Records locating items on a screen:
◆ ◆ ◆ ◆ ◆ ◆ ◆
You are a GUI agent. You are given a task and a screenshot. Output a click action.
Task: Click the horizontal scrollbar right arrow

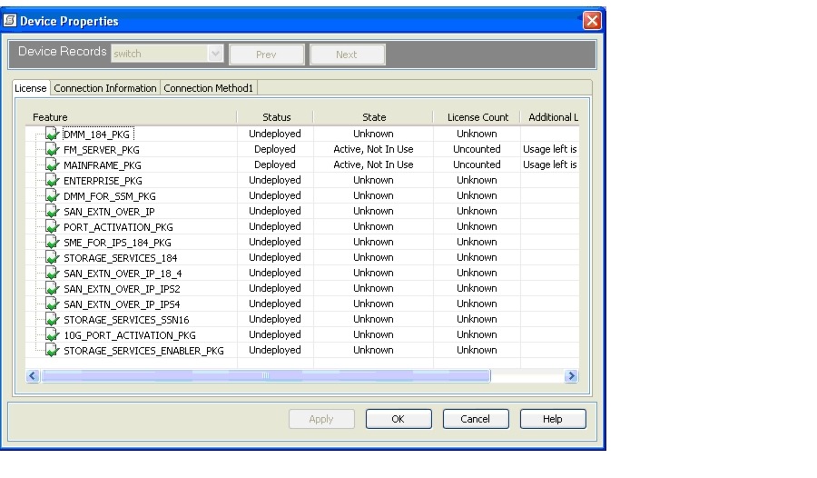pyautogui.click(x=571, y=375)
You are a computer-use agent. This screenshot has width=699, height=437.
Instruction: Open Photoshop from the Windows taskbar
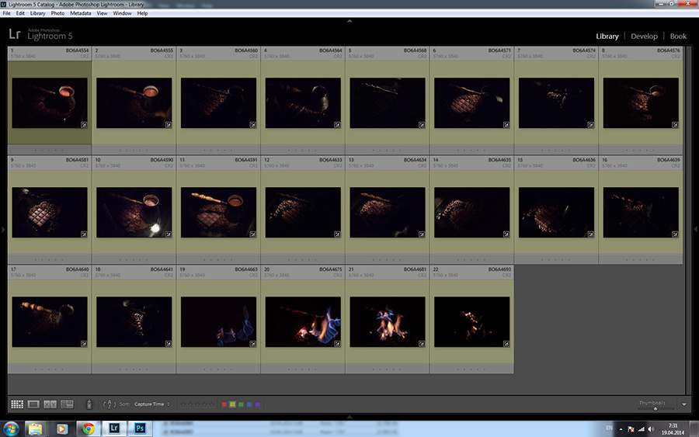[141, 428]
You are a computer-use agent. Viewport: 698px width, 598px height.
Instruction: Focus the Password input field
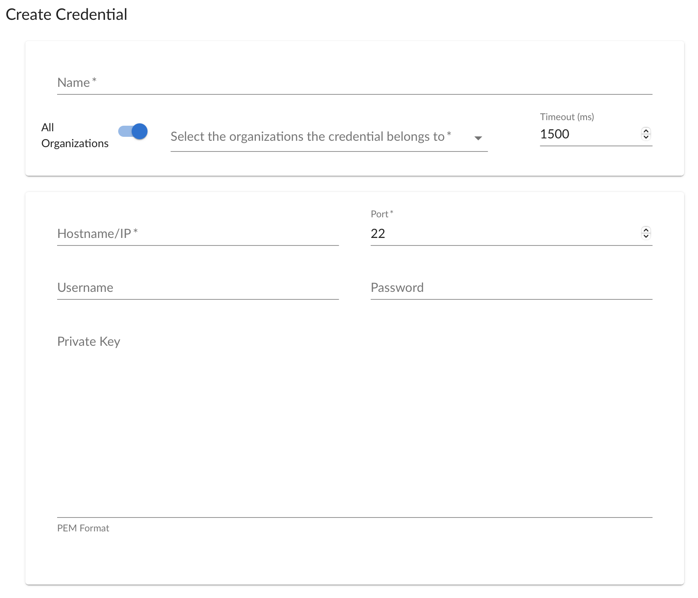pyautogui.click(x=511, y=288)
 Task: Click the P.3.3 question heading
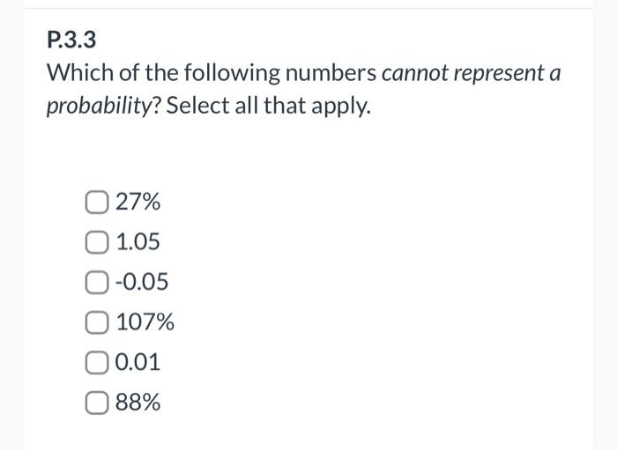pos(71,40)
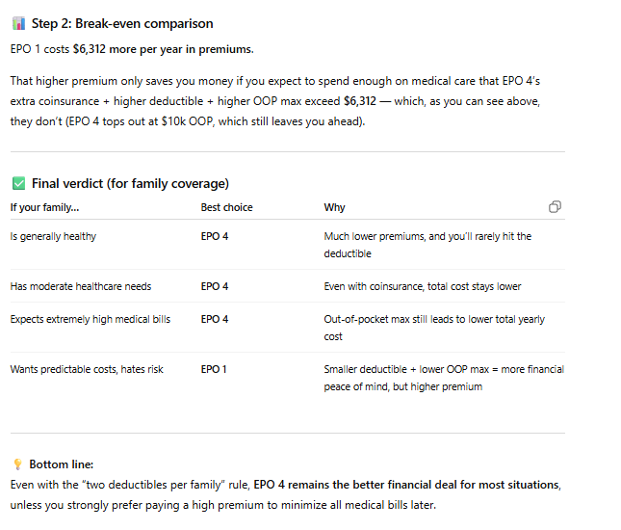The image size is (621, 530).
Task: Click the green checkmark emoji beside Final verdict
Action: click(x=17, y=183)
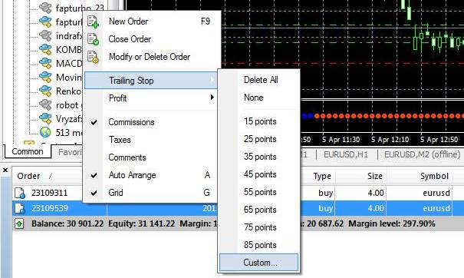The width and height of the screenshot is (464, 278).
Task: Click the green arrow balance icon
Action: (19, 223)
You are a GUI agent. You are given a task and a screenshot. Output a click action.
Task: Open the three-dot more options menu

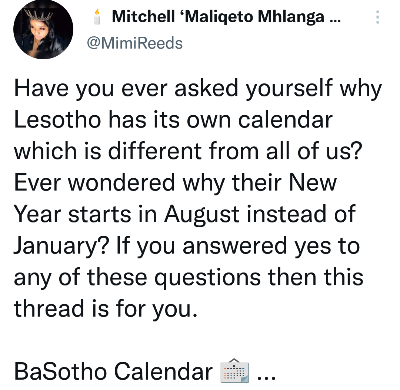point(377,17)
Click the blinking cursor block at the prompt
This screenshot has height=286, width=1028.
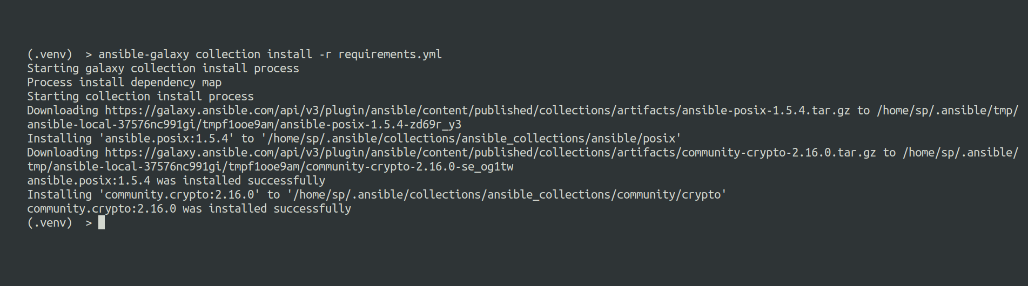click(102, 223)
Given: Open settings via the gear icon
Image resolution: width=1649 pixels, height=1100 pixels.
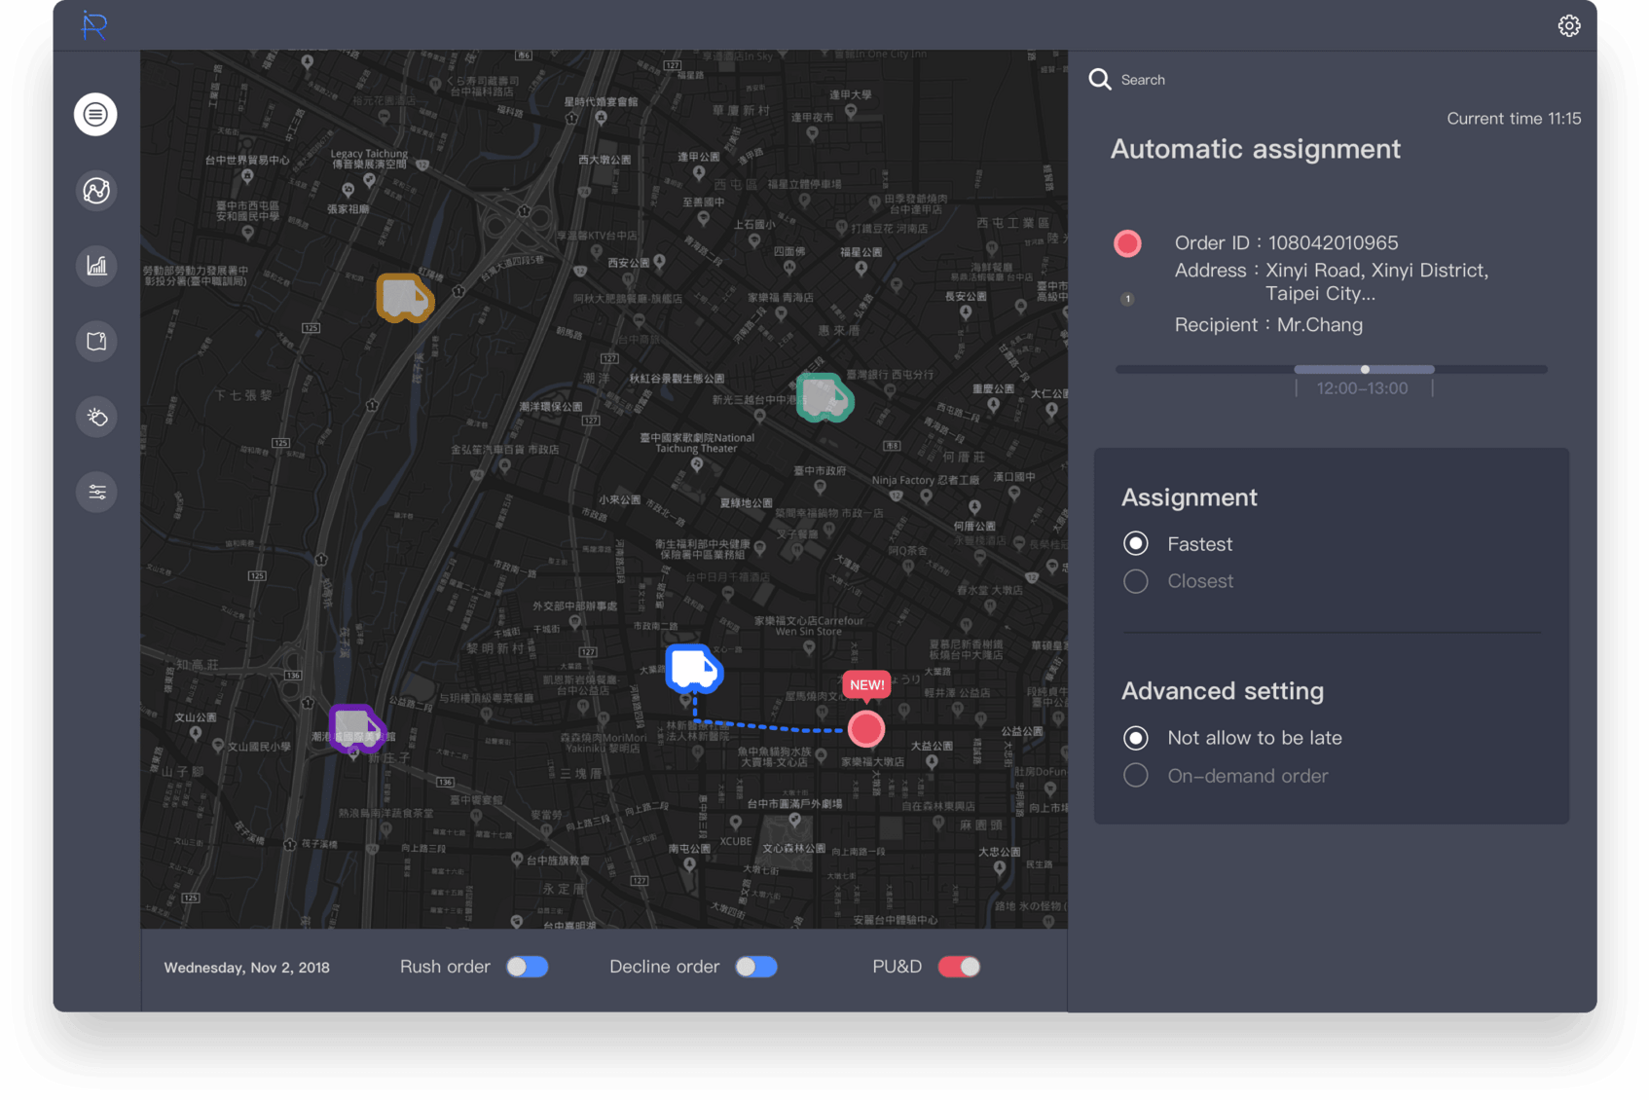Looking at the screenshot, I should 1568,26.
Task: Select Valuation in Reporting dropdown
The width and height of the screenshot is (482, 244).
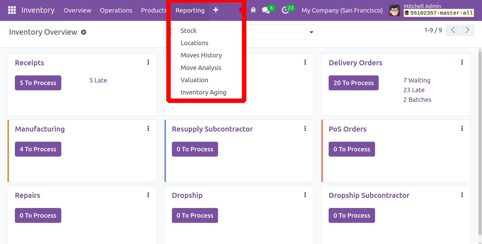Action: pos(194,80)
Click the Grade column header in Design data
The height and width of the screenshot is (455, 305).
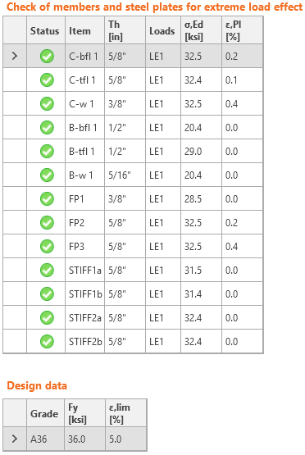pyautogui.click(x=45, y=413)
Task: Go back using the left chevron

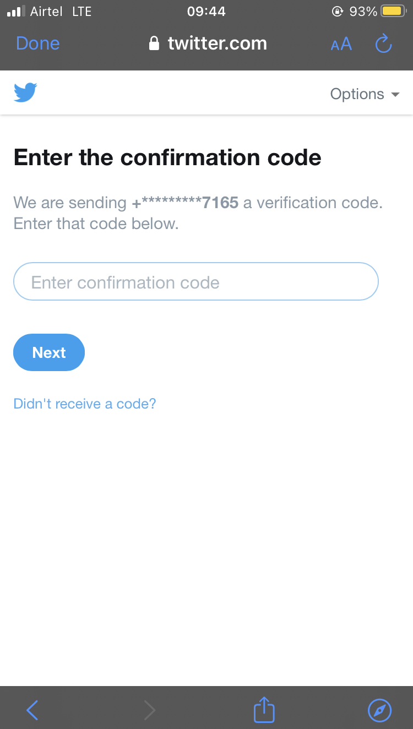Action: (32, 710)
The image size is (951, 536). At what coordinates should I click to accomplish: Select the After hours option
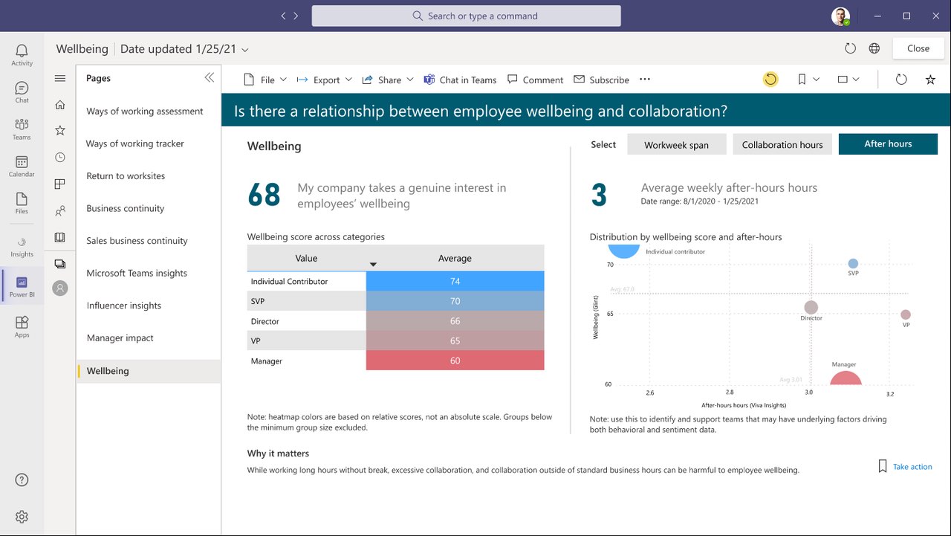(x=888, y=144)
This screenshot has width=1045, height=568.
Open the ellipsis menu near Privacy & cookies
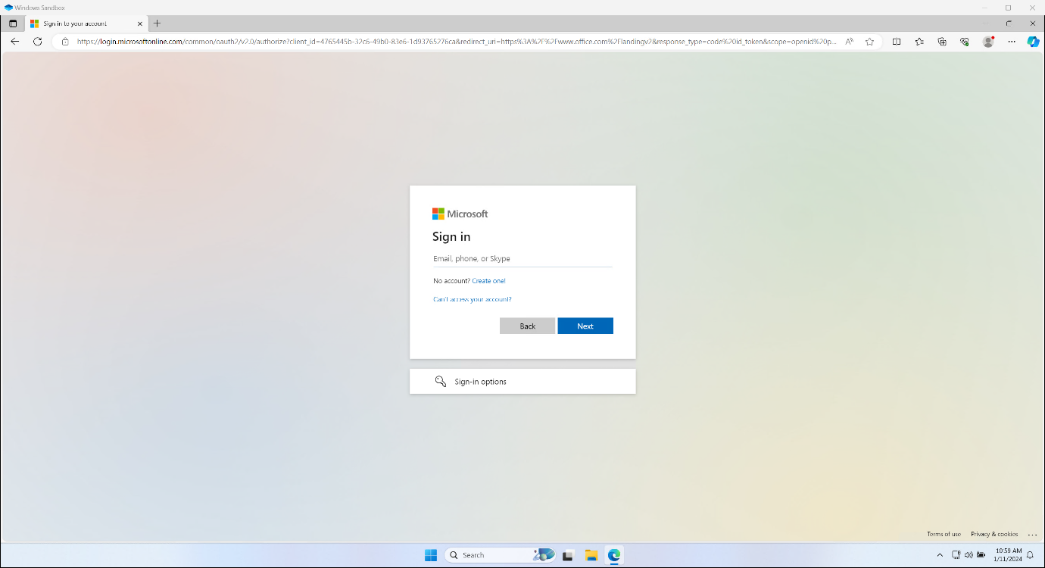click(1033, 534)
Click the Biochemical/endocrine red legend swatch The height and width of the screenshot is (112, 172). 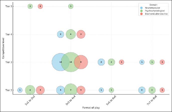click(x=142, y=14)
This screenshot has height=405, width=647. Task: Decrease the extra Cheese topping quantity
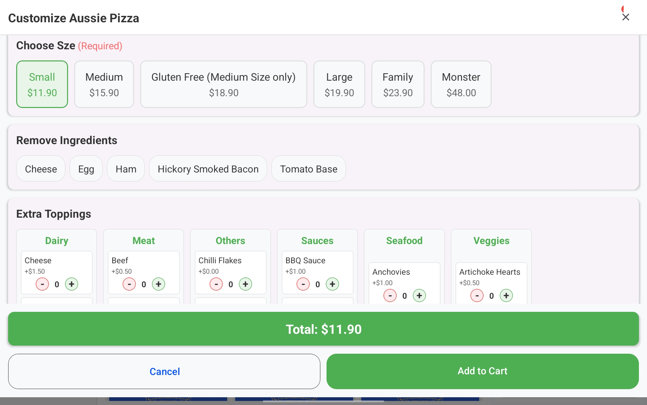42,284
◆ ◆ ◆ ◆ ◆ ◆ ◆
Exercise -
Copy the records word for word, from the line with "This screenshot has height=405, width=647." through the end of the records, and leave the pictures out.

Output of the exercise -
This screenshot has height=405, width=647. Task: Decrease the extra Cheese topping quantity
42,284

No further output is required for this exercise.